Jesienne spacery z niemowlakiem. Nie powinno się ich unikać
fot. Konrad Kosacz
Za oknem coraz mniej słońca, a zimno i szara, nieprzyjemna aura nie zachęcają nas do wychodzenia z domu. Im zimniej, tym coraz mniej dzieci wychodzi na spacery. Rodzice bowiem są przekonani, że pozostawiając swoje pociechy w domach, unikną różnego rodzaju chorób.
Nic bardziej mylnego. Odpowiednio ubrany niemowlak ze spacerów, nawet tych zimowych, może jedynie zyskać.
- Dziecko trzeba ubierać stosownie do temperatury – wyjaśnia Wiktor Szymański, elbląski pediatra. - Największym problemem, jeśli chodzi o ubiór, jest przegrzanie dziecka.
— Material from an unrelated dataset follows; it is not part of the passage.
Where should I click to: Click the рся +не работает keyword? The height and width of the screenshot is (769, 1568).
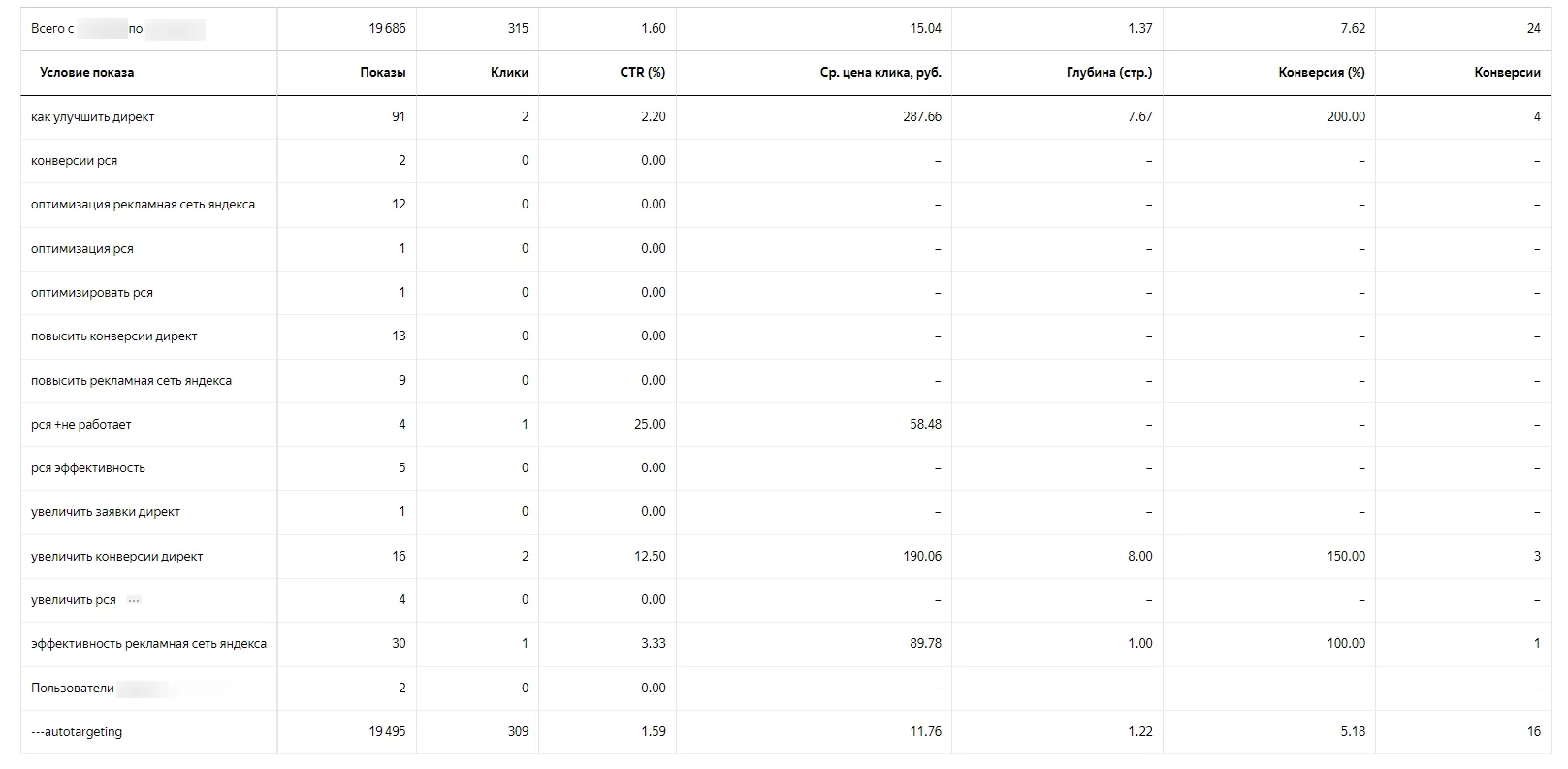[x=80, y=425]
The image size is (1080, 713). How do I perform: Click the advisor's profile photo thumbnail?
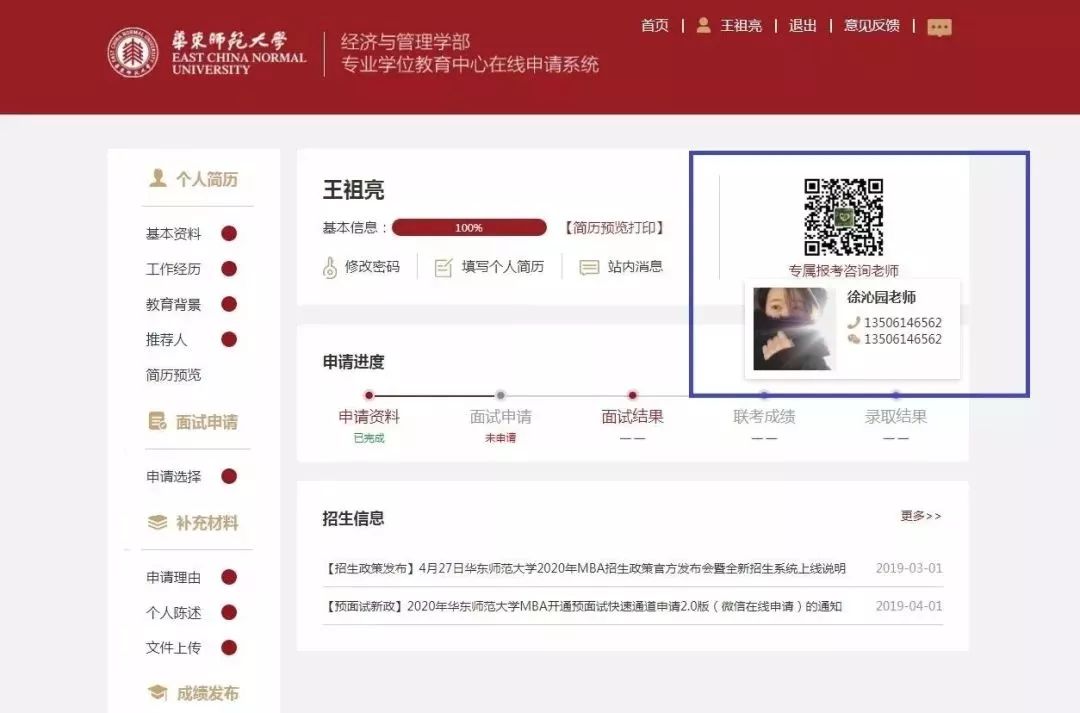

Zawsze mówię mamom swoich pacjentów, żeby po przygotowaniu dziecka na spacer, ściągały z niego jedną warstwę ubrań.
Jak informuje Wiktor Szymański, zbyt ciepłe ubranie powoduje potliwość ciała, a co za tym idzie, organizm traci ciepło, bo ubranka są wilgotne.
- Trzeba co jakiś czas sprawdzać pod koszulką i jeśli czuć lekką wilgoć, to natychmiast trzeba ściągać jedną warstwę ubrań – tłumaczy pediatra.
Najlepszym rozwiązaniem jest warstwowe ubieranie niemowlaka. Dzięki temu jest mu ciepło, a w razie czego, zawsze jedną warstwę można ściągnąć.